Anonymous telephone threats, the cutting of telephone and fax lines, police surveillance of his residence, a vandalised car, insults and pressure during interrogations at the Ministry of the Interior, this is the journalist’s daily lot in life. In September 1999, Taoufik Ben Brick said of his suffering: “The thousand eyes which spy, scutinise and verify are focused squarely on you. You become the object of their efforts on behalf of a monstrous machine. One feels powerless before them. They know they have the power on their side.

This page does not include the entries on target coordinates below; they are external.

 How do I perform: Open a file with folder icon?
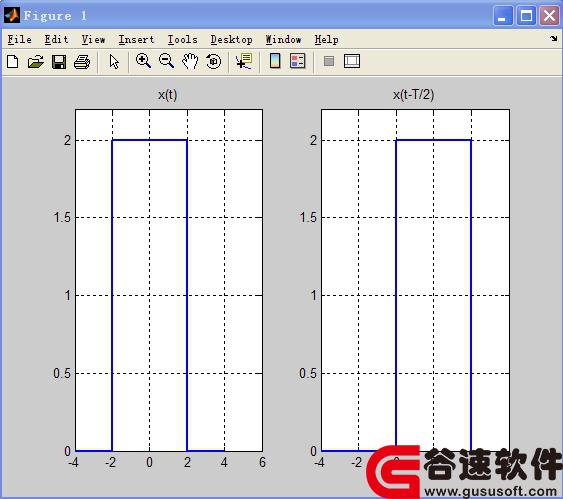pos(36,62)
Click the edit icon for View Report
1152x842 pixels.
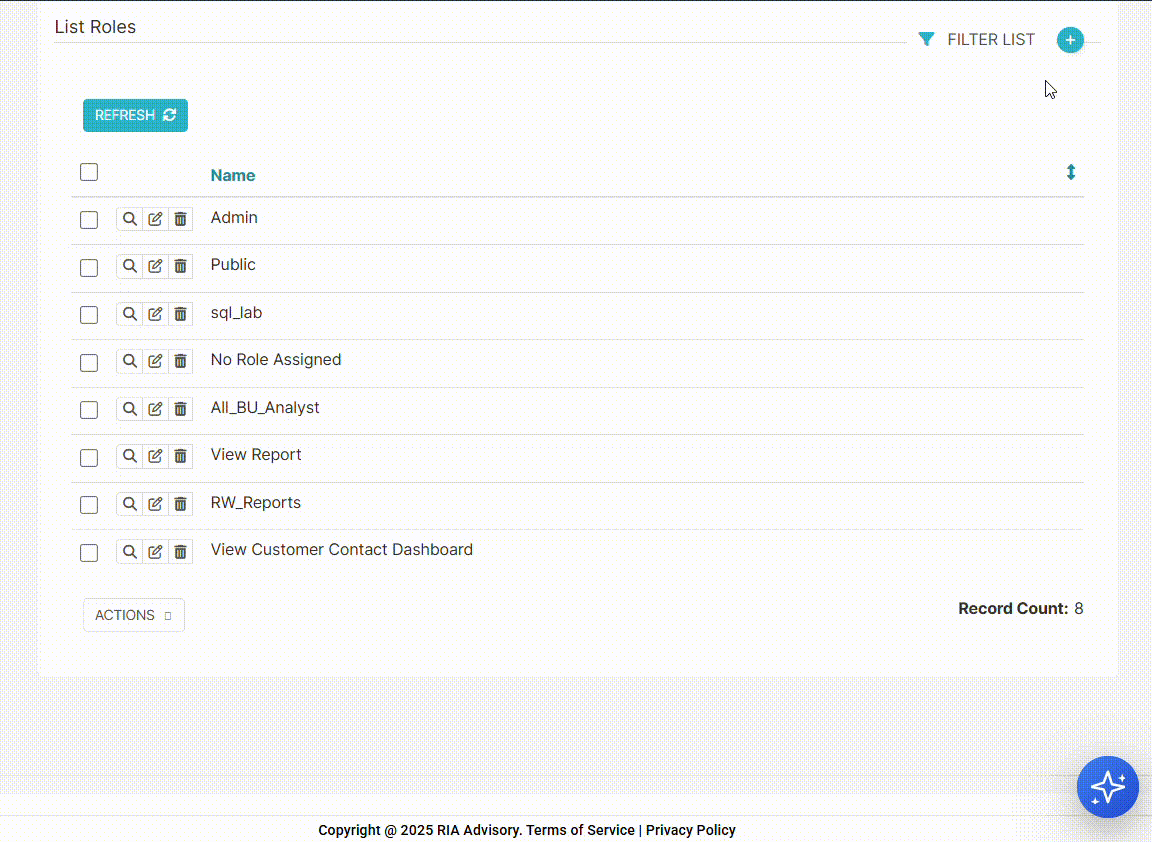pyautogui.click(x=155, y=456)
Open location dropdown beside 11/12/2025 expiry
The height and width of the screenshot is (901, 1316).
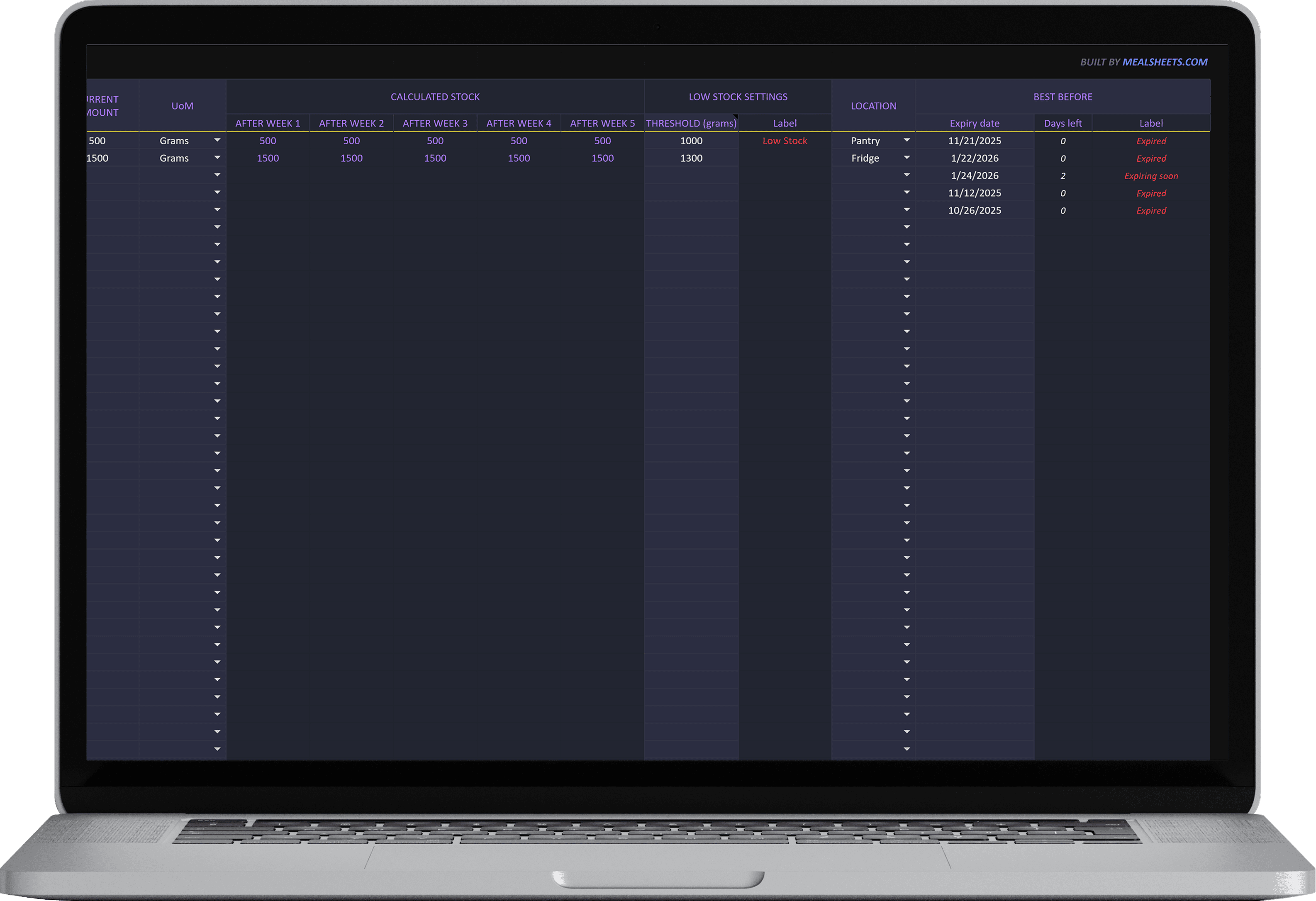[907, 193]
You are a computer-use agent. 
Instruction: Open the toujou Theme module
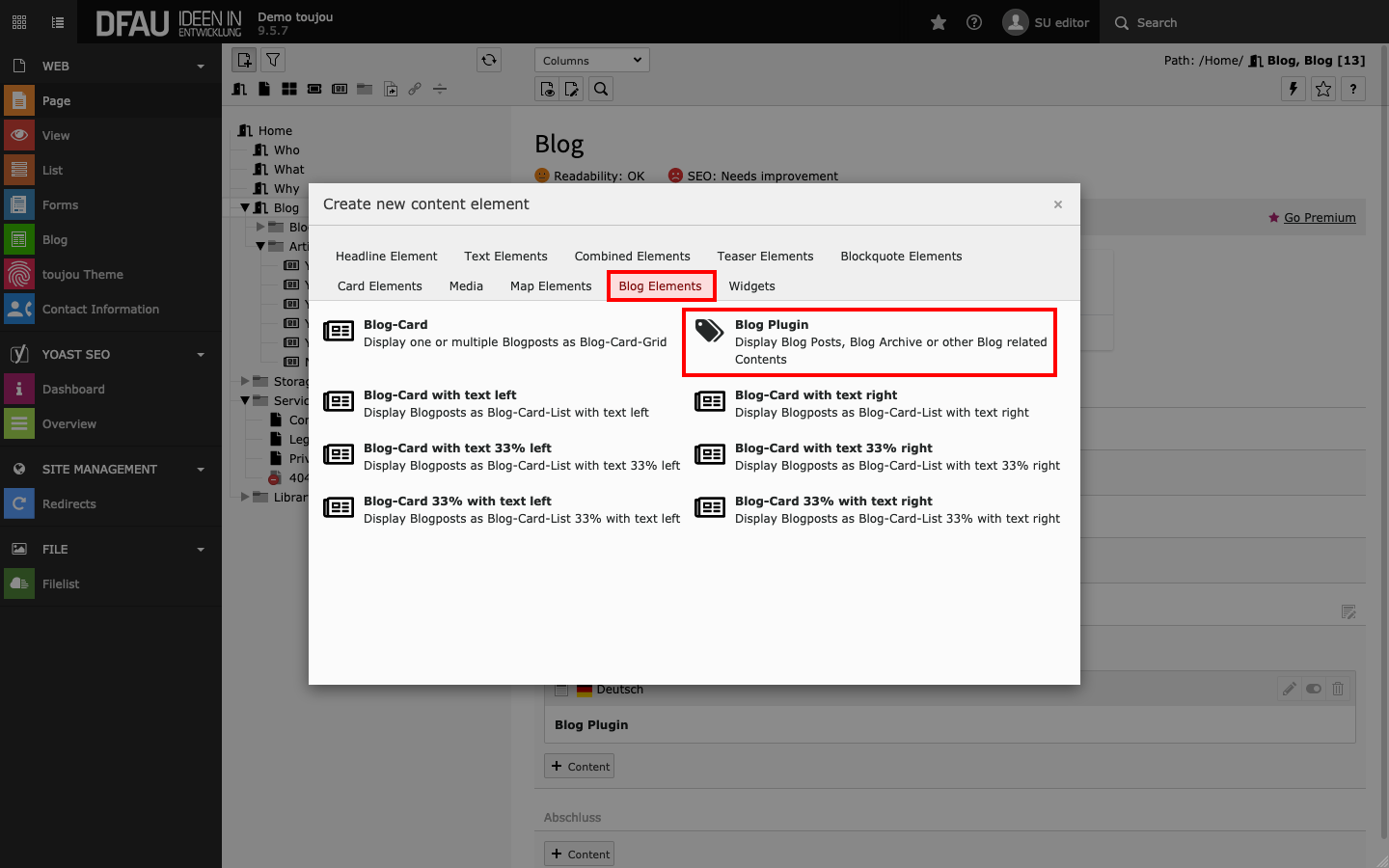(x=82, y=275)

Even if you are not afraid, how can you stay serene and relaxed when the cops are clinging on to you like ticks? How can one live faced with daily adversity without sinking into psychosis?”
Today, like many other human rights defenders in Tunisia, such as Sihem Ben Sédrine and Fatma Ksila, who also started a hunger strike on 28 March, Taoufik is expressing his outrage against President Ben Ali’s police state. Reporters sans frontières asks the Tunisian authorities to see to it that the harassment of Taoufik Ben Brick and his family is ended once and for all. The organisation also asks that they issue a passport to the journalist as soon as possible so that he may travel and exercise his profession freely.